A Korean War-era law is fighting US’ baby formula crisis
- The US is seeing a massive shortage of baby formula
- A Michigan manufacturing facility had to be shut down
- US is flying in formula from overseas
A Korean War-era law and ‘Operation Fly Formula,’ are the two weapons deployed by the United States government to address the nation’s baby formula shortage. Baby formula, or infant formula, is a mix that is used to feed babies under 12 months as either a replacement for or a supplement to breast milk.
The US has been seeing a massive shortage of this mix for months, only exacerbated by the recall of products by one of the biggest manufacturers of baby formula in the country.
“I know parents across the country are worried about finding enough formula to feed their babies…As a parent and as a grandparent, I know just how stressful that is,” President Joe Biden said in a video statement Wednesday.
The Defense Production Act
His administration has invoked the Defense Production Act, a Korean War-era law to meet the growing demand for defence equipment. The Act allows the President of the United States to direct companies to prioritise supplying products for the nation’s defense and helps prevent price gouging in times of shortage and inflation.
The Defense Production Act came into force in 1950 at the start of the Korean War during the Truman administration.
Biden’s invoking of the law makes manufacturers deliver key ingredients of baby formula to manufacturers on priority. The same law was invoked, first by President Donald Trump and then by Biden for production of COVID-19 vaccines.
Operation Fly Formula
‘Operation Fly Formula’ is meant to import baby formula from other nations to the United Sates via cargo aircrafts under contracts with the Defense department. Only such formula that meets federal standards will be brought. The operation is meant to speed up import and provide support to manufacturers until they can ramp up production, according to a White House statement.

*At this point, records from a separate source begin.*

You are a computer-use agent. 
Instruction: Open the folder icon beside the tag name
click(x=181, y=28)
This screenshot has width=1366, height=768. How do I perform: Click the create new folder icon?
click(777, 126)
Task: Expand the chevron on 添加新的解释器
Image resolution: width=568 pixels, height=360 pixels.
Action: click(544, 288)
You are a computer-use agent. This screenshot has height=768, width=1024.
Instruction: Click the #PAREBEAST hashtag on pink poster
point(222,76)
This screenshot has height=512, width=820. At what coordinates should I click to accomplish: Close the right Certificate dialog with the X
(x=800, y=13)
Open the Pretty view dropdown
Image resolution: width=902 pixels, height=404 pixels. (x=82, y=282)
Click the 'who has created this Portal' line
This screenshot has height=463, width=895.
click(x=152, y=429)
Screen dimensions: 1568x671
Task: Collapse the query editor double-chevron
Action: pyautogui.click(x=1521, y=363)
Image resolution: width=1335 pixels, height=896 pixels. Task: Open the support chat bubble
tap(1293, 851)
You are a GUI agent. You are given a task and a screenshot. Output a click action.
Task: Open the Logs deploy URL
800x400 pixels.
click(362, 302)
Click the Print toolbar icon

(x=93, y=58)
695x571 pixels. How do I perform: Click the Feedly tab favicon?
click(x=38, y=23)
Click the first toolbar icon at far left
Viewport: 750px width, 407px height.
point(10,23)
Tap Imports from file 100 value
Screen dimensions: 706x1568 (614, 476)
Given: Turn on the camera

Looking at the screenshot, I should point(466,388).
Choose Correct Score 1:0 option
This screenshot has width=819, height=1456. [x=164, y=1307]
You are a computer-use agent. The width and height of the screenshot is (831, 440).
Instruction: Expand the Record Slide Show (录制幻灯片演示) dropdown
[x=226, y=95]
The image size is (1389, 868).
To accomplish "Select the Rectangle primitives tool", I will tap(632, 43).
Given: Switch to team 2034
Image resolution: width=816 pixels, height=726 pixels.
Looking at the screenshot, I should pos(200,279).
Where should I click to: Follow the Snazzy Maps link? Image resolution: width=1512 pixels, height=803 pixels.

What caused the baby formula shortage?
A shortage of baby formula was being reported for months owing to supply-chain deficiencies. Things worsened quickly after Abbot Laboratories, a company that along with three others, supplies 90% of US’ baby formula, recalled products after babies started falling ill after consuming powdered formula from one of its plants.
Abbot Laboratories shut down the plant, in Michigan, following a federal probe launched to find why babies who consumed the formula developed bacterial infections. Two of the four babies who developed bacterial infections died. The company, however, maintains that there is no link between the formula and the illness.